Rabbi Sacks on an Engaged Judaism
JInsider (March 2010)
I believe that religion is answerable to the world. And that’s very important because a religion that only exists behind high defensive walls could be the most beautiful and sublime religion. It could be the most fanatical and extreme religion. Until you’ve tested a religion in the world and seen how it changes lives, you have not really done the job of pursuing religious truth. You haven’t even done the job that God asks of us, which is to bring Heaven down here on Earth. So, that is the first thing, a Judaism answerable to the world.
But my second thing is a Judaism that engages with the world. I am a Rabbi. So you would have thought that my engagement, and 99% of it is, is with other Jews. But then I suddenly discovered that Christians want to hear this message. So do Sikhs. So do Hindus. So do Jains, Zoroastrians, Baha’i, and so do Buddhists. And so do moderate Muslims. They look at us and they see, here is a religion that engages with the world, that integrates into liberal democratic societies, and doesn’t lose its identity. Even secular humanists say: Here is a religion that is not fanatical. That is not crazy. That does not ask of you to believe six impossible things before breakfast, (the way the Red Queen did to Alice in Wonderland). It’s a rational, sensible religion.
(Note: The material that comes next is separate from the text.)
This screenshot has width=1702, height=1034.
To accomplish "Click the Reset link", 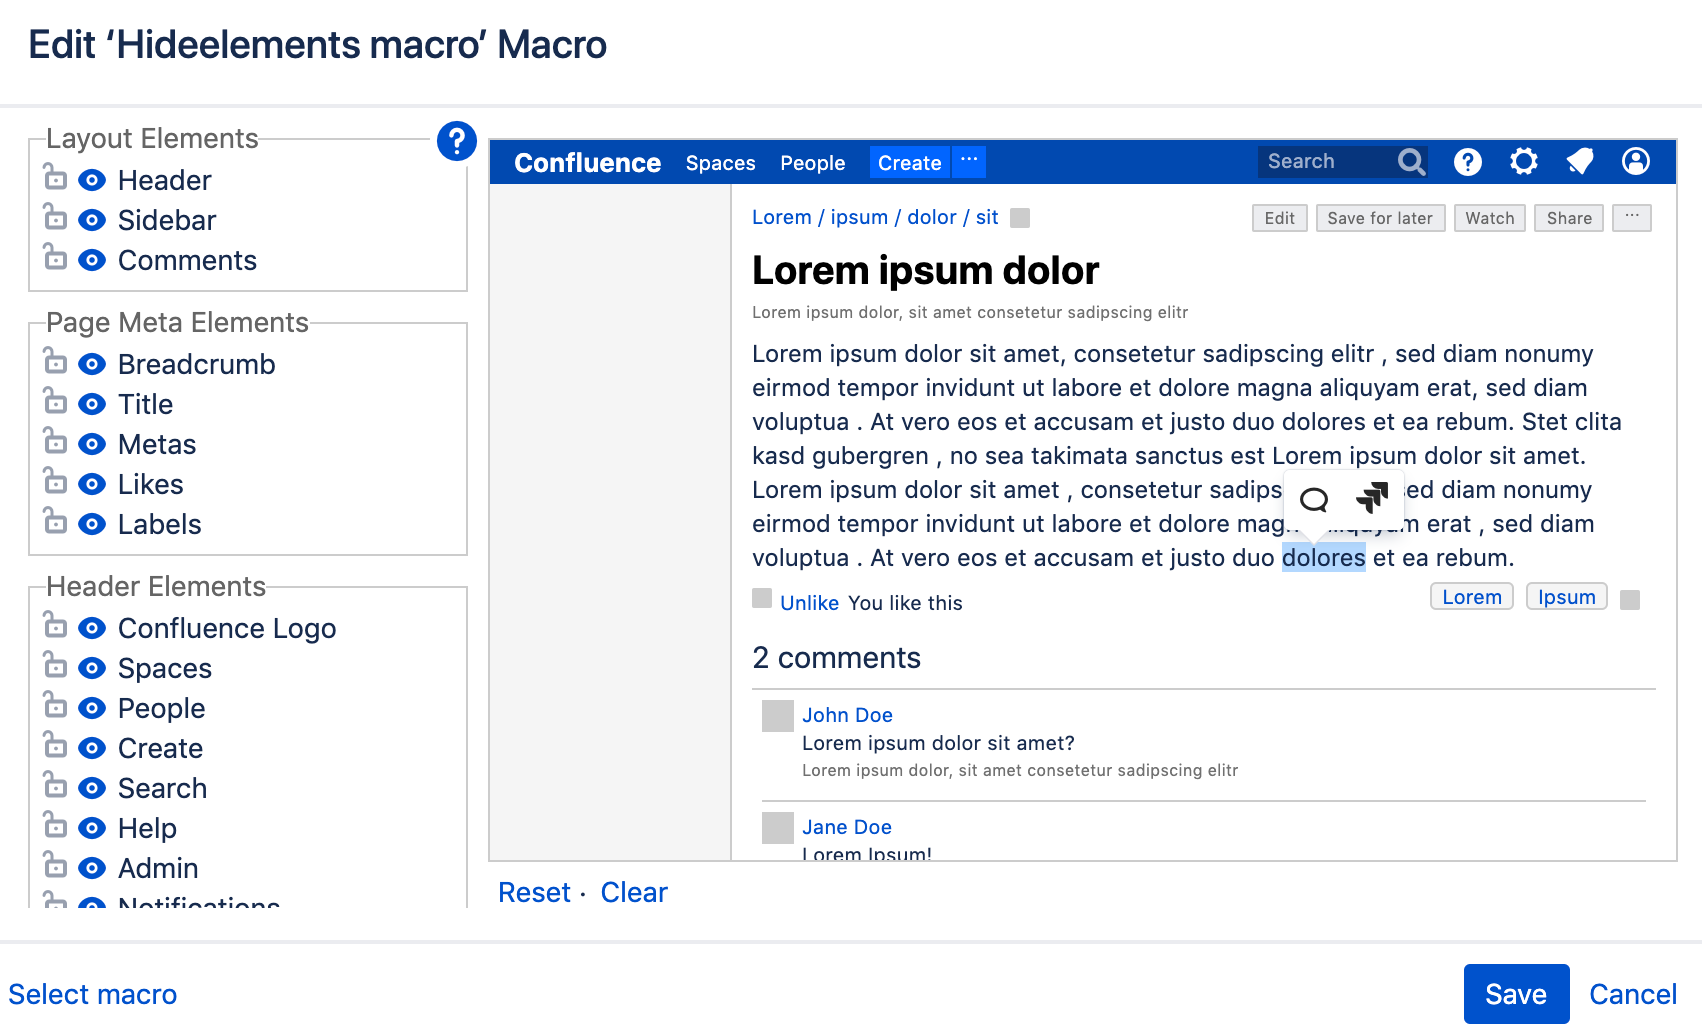I will (534, 892).
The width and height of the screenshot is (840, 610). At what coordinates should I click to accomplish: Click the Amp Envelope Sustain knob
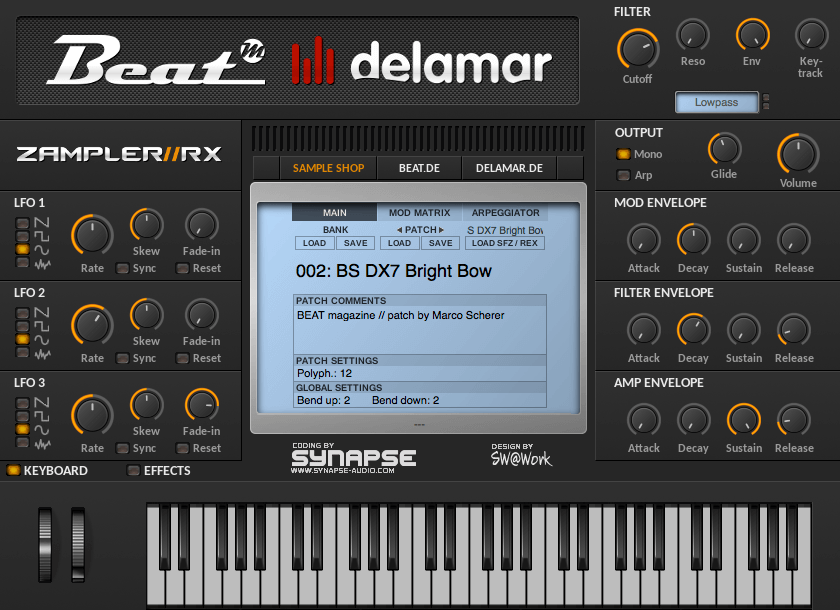pos(744,419)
So suddenly Judaism inspires people of all faiths and none. And that’s not a hypothesis. That’s the reality I live in. I really feel through all the work I’ve done, that people out there, Jew a non-Jew alike, are hungry for a Jewish voice. A voice that’s not judgmental. That’s not preachy. That doesn’t try and convert the unconverted. A voice that doesn’t shut up all criticism. That doesn’t brand every question as incipient heresy. This is great religion.
And for Heaven’s sake, when did we have, before, the chance of doing what Isaiah tells us God wanted us to do? Which is to be a light to the nations. Which is, as God said to Abraham, through you all the families of the world will be blessed. Here it is. God asked us to do it. When in all our 4,000 years of history were people hungry to hear a Jewish message? Not in Bible times, where most people were polytheist. Not in the Hellenistic age when most people believed in reason, not revelation. Not in the Middle Ages when Christians and Muslims thought Judaism was finished and an irrelevance. Not during the Enlightenment when people didn’t want to know about religion at all.
All of a sudden, for the first time in history, we can fulfil God’s great challenge to Abraham, God’s great challenge to Isaiah. At this moment when we can, are we going to walk away from that challenge? I really feel that Rav Nachman of Breslav put it best. The main thing is never to be afraid. Go out there in the public domain, tell people what you believe, and never be afraid that your faith will be diminished. Because people who have faith, have confidence, or they jolly well should do.